The Rafah Agreement is against the law, common sense and prudence

by Ted Belman

Every since the Roadmap was introduced, I railed against the stipulations that Palestine be created and that it be viable and contiguous. These should be matters for negotiation.

More recently I admonished Israel to Reject the Link  [1] arguing only that she wasn’t obligated to provide it. Now that Israel has accepted the Rafah Agreement the land link appears more ominous.


David Hornik in his article Folly in Gaza:The Sequel, [2] reports,

“Since the disengagement, 35 Gazan export trucks have gone through it daily. Under the agreement, this will increase to 150 by the end of this year, and at least 400 by the end of 2006. But the agreement also stipulates that bus convoys, by December 15, and truck convoys, by a month later, will pass through Karni to the West Bank.
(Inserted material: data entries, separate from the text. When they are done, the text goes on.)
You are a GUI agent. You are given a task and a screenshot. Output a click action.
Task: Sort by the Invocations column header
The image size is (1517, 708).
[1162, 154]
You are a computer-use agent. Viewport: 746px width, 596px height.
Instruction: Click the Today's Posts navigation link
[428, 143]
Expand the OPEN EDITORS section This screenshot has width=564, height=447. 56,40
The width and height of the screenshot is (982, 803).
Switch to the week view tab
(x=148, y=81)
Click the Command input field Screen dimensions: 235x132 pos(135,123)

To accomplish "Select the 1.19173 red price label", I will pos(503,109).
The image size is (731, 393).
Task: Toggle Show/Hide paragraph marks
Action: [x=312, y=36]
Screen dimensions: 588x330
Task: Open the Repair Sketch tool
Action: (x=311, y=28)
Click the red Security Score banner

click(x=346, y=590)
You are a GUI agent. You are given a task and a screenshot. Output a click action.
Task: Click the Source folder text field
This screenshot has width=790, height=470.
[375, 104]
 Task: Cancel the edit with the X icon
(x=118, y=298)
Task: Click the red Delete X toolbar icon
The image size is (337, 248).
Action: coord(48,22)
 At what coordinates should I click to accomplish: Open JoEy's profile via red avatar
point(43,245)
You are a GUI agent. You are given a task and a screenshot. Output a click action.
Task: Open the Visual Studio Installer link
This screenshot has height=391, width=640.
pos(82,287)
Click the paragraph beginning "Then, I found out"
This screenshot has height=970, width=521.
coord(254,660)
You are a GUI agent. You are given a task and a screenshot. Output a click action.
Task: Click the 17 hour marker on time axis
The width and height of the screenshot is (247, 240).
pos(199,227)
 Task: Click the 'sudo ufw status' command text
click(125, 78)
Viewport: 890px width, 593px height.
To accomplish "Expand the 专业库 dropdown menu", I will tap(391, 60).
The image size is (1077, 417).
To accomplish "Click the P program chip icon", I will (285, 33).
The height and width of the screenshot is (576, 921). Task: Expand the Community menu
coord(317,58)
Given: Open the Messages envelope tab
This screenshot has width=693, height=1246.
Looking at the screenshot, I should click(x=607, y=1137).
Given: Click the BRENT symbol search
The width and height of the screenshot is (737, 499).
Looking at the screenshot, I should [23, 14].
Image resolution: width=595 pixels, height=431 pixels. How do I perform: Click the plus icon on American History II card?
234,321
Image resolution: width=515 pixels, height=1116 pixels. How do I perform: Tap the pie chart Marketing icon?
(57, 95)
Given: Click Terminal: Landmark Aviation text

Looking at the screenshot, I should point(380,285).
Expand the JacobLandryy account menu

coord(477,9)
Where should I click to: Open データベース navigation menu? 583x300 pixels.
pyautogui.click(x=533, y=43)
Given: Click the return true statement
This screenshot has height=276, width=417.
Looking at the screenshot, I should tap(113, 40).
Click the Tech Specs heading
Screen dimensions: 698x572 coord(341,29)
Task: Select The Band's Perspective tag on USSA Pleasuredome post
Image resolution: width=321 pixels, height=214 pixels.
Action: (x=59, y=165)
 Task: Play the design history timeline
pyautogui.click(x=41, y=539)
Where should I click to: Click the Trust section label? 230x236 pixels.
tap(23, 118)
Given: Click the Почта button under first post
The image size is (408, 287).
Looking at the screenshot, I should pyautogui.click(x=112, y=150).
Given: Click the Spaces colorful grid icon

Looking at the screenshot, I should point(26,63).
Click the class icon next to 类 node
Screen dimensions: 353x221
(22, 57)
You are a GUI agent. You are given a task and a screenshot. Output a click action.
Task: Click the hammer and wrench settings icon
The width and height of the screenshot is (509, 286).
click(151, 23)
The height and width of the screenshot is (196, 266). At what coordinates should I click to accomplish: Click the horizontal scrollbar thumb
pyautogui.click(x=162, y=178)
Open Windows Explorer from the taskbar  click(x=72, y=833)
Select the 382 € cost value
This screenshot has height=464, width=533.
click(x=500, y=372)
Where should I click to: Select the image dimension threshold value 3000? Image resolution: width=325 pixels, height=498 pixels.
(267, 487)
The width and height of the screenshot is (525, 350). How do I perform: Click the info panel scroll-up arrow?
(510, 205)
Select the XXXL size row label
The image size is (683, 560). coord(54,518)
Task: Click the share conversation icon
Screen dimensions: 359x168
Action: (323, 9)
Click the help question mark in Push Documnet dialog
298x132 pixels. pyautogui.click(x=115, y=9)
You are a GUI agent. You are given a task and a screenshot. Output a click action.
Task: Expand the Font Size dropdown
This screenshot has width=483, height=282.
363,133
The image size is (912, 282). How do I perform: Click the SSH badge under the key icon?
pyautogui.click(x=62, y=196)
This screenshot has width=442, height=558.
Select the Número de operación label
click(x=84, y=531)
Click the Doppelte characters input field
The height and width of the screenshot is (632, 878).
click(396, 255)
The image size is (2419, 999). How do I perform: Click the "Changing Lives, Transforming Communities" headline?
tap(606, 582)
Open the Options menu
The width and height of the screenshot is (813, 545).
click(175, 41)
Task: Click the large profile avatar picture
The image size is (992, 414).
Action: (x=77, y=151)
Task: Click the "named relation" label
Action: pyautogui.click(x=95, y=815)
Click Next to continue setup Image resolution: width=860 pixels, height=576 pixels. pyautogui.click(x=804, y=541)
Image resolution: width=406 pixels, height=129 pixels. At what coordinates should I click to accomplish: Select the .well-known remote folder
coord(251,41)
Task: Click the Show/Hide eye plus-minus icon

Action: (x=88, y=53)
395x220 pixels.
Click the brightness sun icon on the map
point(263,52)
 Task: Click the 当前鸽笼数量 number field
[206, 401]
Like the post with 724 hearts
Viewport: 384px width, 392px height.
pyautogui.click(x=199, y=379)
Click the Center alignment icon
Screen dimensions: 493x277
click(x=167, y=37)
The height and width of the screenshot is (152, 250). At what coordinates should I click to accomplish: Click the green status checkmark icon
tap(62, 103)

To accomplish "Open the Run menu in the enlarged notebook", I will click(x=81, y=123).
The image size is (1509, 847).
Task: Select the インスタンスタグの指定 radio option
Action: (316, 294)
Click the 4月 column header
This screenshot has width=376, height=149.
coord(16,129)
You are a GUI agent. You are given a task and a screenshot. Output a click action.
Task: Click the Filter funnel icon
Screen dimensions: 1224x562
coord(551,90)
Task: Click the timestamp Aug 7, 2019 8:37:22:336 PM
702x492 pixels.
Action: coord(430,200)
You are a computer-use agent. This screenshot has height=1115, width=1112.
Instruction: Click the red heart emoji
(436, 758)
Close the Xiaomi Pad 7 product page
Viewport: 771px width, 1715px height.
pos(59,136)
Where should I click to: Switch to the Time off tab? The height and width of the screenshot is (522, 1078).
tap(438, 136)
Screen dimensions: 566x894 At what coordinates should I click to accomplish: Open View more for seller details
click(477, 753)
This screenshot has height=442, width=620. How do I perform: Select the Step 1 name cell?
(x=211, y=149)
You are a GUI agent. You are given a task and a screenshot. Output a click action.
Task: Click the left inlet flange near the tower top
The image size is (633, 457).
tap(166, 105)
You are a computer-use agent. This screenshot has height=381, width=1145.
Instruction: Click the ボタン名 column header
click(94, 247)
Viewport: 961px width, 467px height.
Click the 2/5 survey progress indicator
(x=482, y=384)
“The result is easy to see,” former Prime Minister Binyamin Netanyahu told the Knesset Foreign Affairs and Defense Committee on Tuesday, noting that “Kassam rockets and mortars will be transported through Judea and Samaria to be launched at Israel. . . .  The biggest danger is that the Palestinians would be able to transfer the Strella [anti-aircraft] missiles, which are already in Gaza, to the area overlooking Ben-Gurion Airport and threaten planes landing and taking off.”
Aside from the obvious danger this represents it also represents an enormous erosion of Israel’s sovereignty particularly because it was imposed on Israel. There is a message here that is very frightening. If Israel couldn’t resist this, what can she resist?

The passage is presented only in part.